顾青竹甫一进来,不知道往哪里找,宝应虽知道慕锦成在这里,但他每次都是留在外头,故而也无处寻。
一个让人听着起腻的声音在她身边响起:“哎呦,这是哪家娇滴滴的小娘子,怎么跑到这里来了?”

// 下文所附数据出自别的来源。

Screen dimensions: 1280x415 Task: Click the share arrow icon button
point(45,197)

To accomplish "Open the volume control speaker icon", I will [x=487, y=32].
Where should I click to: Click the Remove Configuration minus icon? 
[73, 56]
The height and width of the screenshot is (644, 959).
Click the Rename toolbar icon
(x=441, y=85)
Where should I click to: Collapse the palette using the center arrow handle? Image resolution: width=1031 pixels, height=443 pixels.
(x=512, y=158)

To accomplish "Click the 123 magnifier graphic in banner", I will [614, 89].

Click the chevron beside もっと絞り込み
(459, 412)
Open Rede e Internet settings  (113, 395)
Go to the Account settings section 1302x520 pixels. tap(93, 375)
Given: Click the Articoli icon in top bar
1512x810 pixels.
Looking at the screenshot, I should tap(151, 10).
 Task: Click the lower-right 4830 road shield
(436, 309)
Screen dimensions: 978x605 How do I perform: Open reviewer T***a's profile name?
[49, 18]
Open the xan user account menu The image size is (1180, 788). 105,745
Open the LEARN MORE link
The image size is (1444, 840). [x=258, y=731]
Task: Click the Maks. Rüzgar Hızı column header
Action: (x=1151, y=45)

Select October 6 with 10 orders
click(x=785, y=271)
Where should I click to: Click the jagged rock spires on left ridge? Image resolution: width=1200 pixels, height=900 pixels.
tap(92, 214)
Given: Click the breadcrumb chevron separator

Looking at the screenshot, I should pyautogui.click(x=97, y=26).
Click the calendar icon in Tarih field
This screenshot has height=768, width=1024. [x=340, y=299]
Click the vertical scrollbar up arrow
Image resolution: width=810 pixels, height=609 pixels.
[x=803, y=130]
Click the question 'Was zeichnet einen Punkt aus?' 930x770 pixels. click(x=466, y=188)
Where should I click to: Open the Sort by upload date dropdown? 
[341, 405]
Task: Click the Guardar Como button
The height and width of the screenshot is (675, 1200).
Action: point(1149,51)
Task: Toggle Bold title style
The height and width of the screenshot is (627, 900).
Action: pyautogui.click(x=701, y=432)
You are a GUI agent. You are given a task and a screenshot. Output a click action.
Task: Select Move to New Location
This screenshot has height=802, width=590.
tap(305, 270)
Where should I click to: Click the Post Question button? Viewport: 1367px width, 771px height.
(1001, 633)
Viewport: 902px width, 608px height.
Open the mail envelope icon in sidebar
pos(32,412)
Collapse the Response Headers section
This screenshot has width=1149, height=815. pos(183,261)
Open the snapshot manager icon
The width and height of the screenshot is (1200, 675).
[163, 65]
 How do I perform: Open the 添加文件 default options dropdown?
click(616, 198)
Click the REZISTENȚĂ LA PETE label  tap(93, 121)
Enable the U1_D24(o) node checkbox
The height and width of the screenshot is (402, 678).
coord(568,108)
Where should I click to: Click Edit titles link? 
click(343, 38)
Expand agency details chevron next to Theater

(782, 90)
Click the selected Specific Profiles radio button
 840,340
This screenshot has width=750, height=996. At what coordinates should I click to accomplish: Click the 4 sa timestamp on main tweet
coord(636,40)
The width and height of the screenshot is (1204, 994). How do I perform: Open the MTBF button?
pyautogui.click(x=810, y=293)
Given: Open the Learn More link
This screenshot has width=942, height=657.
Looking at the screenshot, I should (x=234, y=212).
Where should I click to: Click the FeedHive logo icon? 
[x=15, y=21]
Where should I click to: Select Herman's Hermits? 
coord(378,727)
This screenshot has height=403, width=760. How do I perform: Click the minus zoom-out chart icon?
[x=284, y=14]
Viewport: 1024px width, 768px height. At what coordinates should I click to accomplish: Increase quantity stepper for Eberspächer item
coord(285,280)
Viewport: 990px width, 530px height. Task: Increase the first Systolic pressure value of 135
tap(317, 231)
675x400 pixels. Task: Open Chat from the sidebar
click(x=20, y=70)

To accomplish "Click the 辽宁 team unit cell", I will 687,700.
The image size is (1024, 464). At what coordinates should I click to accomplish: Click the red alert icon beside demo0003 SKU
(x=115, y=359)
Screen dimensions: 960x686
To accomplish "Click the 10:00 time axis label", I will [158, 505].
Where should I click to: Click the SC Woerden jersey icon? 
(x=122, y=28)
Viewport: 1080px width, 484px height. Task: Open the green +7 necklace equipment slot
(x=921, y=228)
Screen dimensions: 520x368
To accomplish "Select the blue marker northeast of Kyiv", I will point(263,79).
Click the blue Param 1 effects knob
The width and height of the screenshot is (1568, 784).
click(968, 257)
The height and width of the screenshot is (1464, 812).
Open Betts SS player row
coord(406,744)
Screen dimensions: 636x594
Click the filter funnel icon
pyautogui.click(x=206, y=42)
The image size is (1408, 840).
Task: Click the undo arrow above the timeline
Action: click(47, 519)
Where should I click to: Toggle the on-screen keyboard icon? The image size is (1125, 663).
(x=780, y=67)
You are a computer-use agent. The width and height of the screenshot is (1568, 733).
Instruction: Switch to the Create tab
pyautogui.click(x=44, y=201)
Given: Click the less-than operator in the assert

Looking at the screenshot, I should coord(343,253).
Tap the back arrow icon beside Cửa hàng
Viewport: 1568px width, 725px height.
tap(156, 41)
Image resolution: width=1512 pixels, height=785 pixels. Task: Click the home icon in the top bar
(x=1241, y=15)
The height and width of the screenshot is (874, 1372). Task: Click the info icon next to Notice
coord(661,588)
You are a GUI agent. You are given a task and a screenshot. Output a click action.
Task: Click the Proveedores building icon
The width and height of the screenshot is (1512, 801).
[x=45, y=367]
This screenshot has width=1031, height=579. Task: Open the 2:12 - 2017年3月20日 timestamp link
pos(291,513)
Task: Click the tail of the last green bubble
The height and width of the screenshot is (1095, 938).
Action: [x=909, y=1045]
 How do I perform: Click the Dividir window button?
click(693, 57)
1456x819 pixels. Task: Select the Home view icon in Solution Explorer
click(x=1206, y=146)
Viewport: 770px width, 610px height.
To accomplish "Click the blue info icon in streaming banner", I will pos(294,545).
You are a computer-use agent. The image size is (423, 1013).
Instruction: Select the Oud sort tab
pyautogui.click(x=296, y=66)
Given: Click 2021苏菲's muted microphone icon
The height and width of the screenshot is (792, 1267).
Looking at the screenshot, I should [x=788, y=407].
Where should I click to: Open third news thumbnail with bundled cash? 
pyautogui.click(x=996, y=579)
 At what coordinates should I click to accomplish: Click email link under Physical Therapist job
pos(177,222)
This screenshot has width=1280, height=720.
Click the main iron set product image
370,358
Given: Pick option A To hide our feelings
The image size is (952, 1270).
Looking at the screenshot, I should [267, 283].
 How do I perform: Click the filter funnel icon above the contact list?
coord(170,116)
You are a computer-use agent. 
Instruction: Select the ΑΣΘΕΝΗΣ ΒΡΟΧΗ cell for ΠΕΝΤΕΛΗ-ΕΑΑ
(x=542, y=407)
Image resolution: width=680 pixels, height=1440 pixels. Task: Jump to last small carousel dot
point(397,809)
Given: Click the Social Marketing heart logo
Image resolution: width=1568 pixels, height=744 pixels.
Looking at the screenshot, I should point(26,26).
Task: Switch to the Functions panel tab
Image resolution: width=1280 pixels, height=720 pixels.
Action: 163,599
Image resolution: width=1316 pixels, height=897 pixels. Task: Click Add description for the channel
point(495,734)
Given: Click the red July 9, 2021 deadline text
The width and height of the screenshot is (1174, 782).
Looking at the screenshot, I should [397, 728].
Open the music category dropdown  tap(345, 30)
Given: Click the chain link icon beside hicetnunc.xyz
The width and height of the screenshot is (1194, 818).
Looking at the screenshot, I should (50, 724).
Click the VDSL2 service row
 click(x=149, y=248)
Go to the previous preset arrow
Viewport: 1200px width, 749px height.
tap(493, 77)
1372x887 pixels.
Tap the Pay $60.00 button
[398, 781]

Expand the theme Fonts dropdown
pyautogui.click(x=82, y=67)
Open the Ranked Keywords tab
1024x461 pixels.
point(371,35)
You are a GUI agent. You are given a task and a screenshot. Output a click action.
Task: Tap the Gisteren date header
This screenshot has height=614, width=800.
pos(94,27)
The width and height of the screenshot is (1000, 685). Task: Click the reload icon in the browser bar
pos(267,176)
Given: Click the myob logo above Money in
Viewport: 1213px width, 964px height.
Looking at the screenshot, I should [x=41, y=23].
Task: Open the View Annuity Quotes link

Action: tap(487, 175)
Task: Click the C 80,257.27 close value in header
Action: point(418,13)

绒毯厚实,走在上面,根本一点声儿都没有,顾青竹转头,只见面前一个浓妆艳抹看不出年纪的女子,穿一身抹胸绣桃花的绯色纱裙,腰束得很细,胸前鼓鼓囊囊,一对兔儿,白得耀眼,几乎呼之欲出。
“我来找……”顾青竹咬了下嘴角,“……找夫君。”
女人冷哼一声:“呵呵呵,到我这里来的女人,哪个不是来找自个男人的,有本事在自个床上将那三条腿儿拴住了,别到我这儿装贞洁烈女,坏我生意算怎么回事!”
顾青竹被她污言秽语一顿数落,脸一下子涨得透红。